Damit hat das Kind eine große Wahrheit gelassen ausgesprochen. So viel man malt, denkt und sinniert: Gott ist größer als alles, was in unserem Kopf Platz hat. Er passt nicht rein. Er passt nicht drauf. Was wir auch denken, reden und hören – es ist allemal zu wenig.

Es ist gut, wenn wir uns das immer wieder klar machen. Denn es hat sich in unseren Tagen eine Art Gewohnheitsatheismus breit gemacht. Gott wird nicht unbedingt bekämpft, aber er spielt in Familien und Firmen, in Vereinen und in der Politik so gut wie keine Rolle. Als wäre er abwesend, und als hätte er nichts zu sagen. Sollte man ihn malen wollen: Das Blatt wäre völlig leer.

So ähnlich haben das auch die Israeliten empfunden, die vor mehr als zweieinhalb Jahrtausenden in Babylon gefangen waren. Dass es Gott gibt, war ihnen zwar theoretisch klar. Aber sie haben Gott nichts Gutes zugetraut. Schließlich waren die Babylonier übermächtig. „Gegen diese Welt-macht haben wir keine Chance!“

Doch dann schickt Gott einen Propheten, der die düstere Lage aufhellt. „Ihr starrt auf die Militärmacht und fühlt euch komplett ausgeliefert. Aber denkt dran: ‚Die Völker sind in Gottes Augen geachtet wie ein winziger Tropfen’. Was so gewaltig und kraftstrotzend daherkommt, ist aus Gottes Perspektive nicht mehr als ‚ein Sandkorn auf der Waage’, winzig, kaum auszumachen. Lasst euch davon nicht einschüchtern! Ihr überschätzt die Babylonier, ihr unterschätzt Gott. Darin liegt euer Problem“.

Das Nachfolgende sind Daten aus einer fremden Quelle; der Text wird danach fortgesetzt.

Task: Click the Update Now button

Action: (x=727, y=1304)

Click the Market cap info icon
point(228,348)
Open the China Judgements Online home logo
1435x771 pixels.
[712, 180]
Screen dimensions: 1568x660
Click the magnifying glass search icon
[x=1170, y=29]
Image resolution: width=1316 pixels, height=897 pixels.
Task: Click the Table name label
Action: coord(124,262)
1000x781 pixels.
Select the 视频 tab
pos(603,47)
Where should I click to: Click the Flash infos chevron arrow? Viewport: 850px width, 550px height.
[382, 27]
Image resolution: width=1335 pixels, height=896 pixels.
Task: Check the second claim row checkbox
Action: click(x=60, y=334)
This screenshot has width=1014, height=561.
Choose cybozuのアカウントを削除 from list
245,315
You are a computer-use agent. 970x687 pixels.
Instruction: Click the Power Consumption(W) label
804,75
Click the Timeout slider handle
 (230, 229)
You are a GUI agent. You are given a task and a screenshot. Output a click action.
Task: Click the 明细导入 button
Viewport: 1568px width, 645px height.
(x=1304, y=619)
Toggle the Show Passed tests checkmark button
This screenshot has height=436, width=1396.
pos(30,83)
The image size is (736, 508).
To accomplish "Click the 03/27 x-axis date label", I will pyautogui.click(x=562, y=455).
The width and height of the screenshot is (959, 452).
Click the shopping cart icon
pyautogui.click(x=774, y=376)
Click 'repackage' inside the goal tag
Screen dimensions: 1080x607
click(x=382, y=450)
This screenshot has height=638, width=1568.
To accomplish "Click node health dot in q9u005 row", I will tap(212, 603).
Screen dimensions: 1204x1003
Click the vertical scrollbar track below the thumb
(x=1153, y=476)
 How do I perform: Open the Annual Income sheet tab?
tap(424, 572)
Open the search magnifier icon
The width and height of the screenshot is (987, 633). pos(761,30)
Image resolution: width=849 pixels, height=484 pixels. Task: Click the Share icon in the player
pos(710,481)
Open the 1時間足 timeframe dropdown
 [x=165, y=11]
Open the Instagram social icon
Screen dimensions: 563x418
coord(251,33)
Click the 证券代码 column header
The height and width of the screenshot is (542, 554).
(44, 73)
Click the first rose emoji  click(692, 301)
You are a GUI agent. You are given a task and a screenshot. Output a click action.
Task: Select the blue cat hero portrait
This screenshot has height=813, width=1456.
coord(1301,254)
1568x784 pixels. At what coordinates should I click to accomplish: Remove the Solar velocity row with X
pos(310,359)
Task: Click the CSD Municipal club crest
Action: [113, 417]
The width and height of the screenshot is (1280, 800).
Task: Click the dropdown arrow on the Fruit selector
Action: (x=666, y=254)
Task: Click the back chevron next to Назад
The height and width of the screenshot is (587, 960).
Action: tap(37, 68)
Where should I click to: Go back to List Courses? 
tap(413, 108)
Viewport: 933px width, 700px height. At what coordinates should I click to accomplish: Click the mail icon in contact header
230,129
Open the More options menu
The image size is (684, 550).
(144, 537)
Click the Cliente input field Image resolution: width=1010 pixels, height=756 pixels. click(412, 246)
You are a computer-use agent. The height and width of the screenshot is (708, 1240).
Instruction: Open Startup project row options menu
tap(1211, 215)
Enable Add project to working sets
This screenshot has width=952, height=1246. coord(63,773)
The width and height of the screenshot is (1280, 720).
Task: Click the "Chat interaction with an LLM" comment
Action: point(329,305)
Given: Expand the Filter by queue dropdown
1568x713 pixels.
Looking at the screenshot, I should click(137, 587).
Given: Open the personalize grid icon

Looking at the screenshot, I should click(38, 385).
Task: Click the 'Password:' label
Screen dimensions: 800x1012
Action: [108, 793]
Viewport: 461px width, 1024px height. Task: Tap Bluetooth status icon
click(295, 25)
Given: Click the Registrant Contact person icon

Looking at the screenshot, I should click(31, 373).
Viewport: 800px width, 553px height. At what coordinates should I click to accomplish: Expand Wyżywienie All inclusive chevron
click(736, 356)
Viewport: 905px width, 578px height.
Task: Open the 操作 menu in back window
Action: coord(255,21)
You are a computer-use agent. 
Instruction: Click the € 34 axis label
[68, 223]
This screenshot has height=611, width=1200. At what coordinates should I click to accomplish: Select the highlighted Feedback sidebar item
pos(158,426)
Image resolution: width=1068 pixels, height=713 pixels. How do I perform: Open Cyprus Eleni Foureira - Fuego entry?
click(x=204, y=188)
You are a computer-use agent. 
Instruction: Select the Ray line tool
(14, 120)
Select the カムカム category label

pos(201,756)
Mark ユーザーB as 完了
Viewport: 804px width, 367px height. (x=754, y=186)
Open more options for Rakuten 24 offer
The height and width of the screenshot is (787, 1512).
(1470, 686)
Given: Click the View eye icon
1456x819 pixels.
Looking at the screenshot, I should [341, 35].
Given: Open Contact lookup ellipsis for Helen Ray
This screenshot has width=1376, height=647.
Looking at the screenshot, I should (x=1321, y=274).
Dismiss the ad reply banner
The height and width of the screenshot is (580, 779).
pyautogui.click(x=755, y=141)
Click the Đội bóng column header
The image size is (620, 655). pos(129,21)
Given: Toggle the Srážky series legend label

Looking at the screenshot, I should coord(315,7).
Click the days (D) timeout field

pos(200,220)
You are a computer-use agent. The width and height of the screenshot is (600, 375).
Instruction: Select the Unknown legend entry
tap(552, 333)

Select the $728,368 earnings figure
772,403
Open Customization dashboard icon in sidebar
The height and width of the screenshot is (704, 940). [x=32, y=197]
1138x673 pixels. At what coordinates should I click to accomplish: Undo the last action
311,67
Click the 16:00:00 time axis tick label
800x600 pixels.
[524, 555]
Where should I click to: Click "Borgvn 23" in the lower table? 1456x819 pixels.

Das bestätigt sich, wenn wir in den Lauf der Geschichte blicken. Wie viele Reiche sollten für alle Ewigkeit gebaut sein, das babylonische, das römische und nicht zuletzt auch das „Tausendjährige Reich“ im vergangenen Jahrhundert. Am Ende waren sie vor Gott nicht mehr als ein Sandkorn. Und ähnlich geht es mit den Mächtigen in Vergangenheit und Gegenwart zu, den Majestäten, Exzellenzen und anderen Großkopferten. Mit Glanz und Gloria der Macht kann es schnell vorüber sein.

Überschätzt den Menschen nicht! Sandkörner und Tropfen überall. Das begegnet uns auch im Kleinformat. „Du bist die Welt für mich“, trällert’s in Operette und Schlager. Der andere wird zum Ein und Alles erhoben. Das muss doch daneben gehen. Kein Wunder, dass manche Ehen als Bruchlandung enden, obwohl sie himmelhoch jauchzend gestartet wurden. Vieles scheitert an gegenseitiger Überschätzung.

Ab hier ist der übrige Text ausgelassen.